Goal of the exercise
Report how many lines of the material below contain the string "screenshot". Give only the number.

Data lines

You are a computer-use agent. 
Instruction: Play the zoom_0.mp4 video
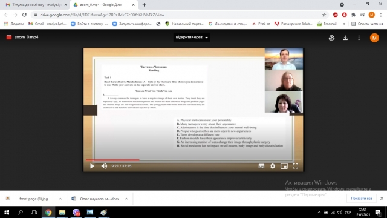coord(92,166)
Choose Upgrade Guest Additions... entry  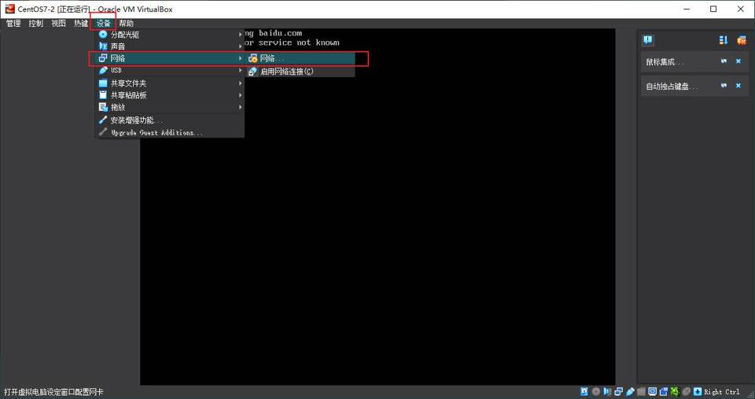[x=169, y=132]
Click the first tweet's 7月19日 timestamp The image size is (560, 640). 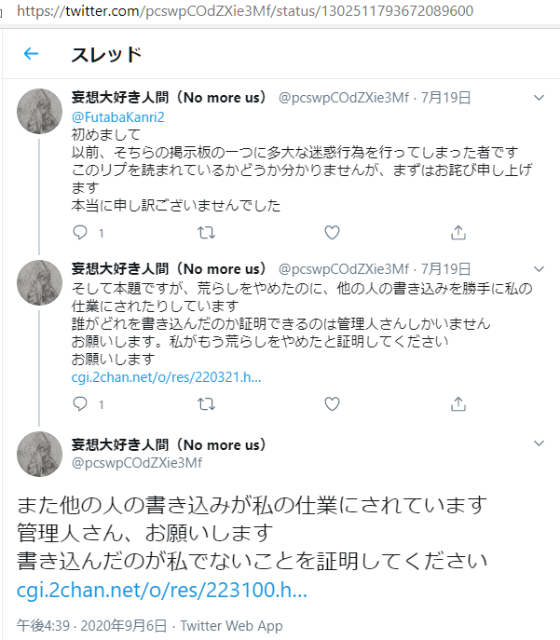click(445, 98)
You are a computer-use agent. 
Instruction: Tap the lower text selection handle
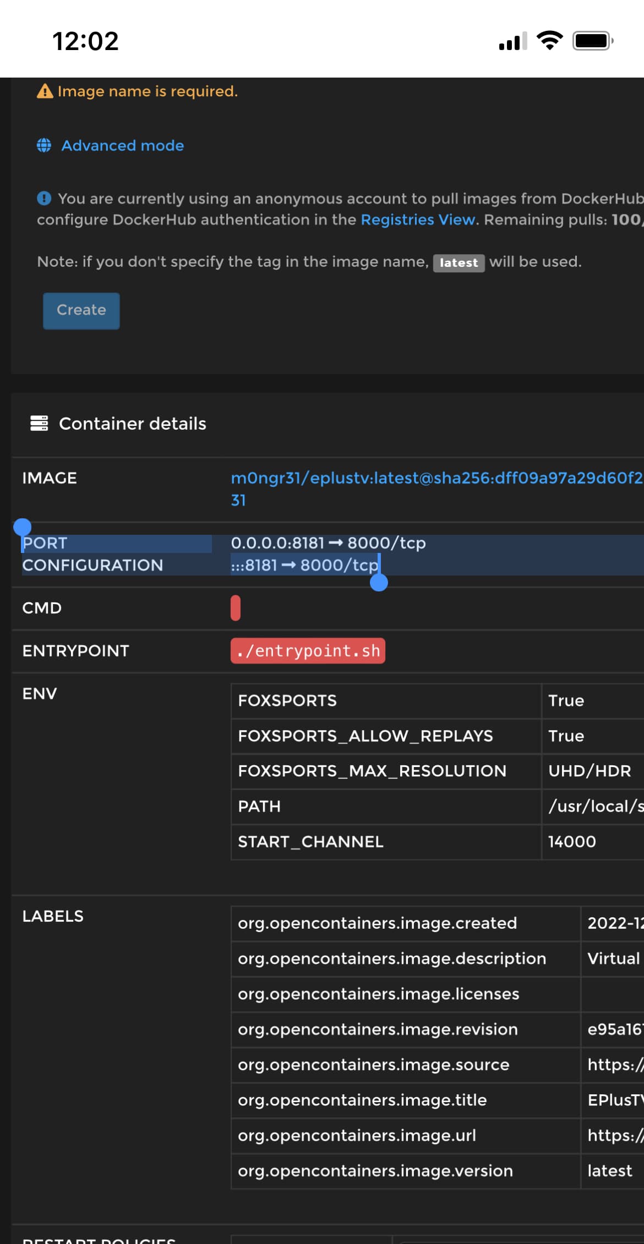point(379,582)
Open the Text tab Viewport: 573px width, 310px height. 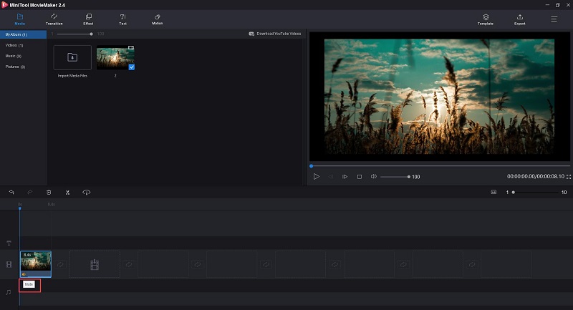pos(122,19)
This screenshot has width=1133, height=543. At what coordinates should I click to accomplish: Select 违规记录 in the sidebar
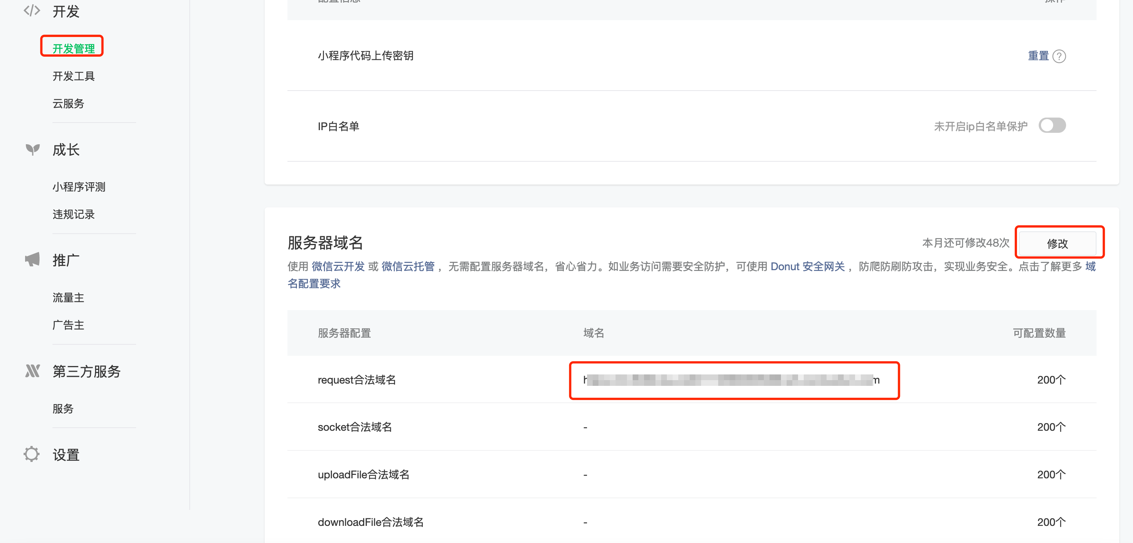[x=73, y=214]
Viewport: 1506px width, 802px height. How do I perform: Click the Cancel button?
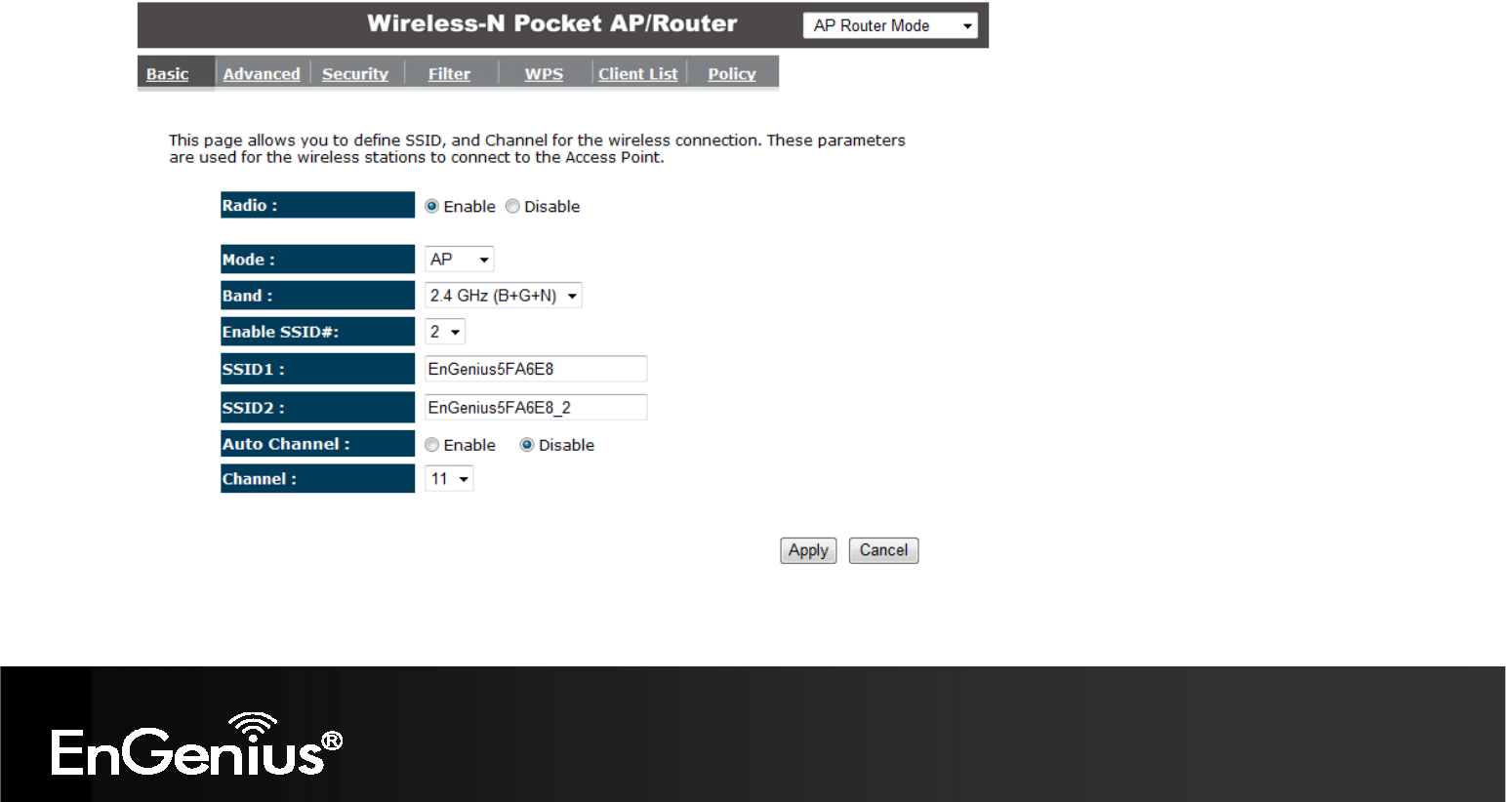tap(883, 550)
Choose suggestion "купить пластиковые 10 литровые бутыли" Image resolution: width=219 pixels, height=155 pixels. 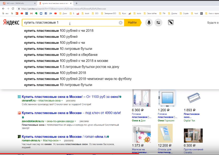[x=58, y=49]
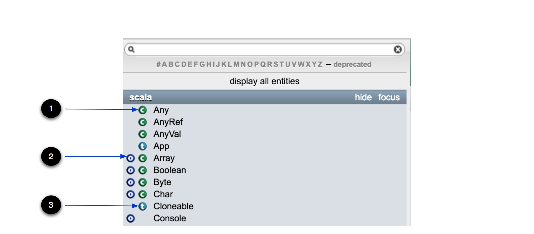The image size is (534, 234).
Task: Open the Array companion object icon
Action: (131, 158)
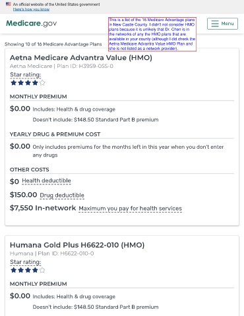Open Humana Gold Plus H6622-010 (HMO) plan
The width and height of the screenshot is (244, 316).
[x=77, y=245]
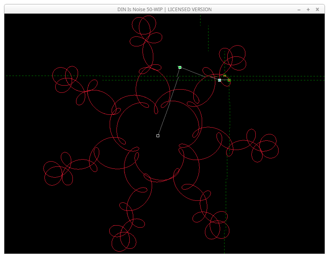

Correct output
2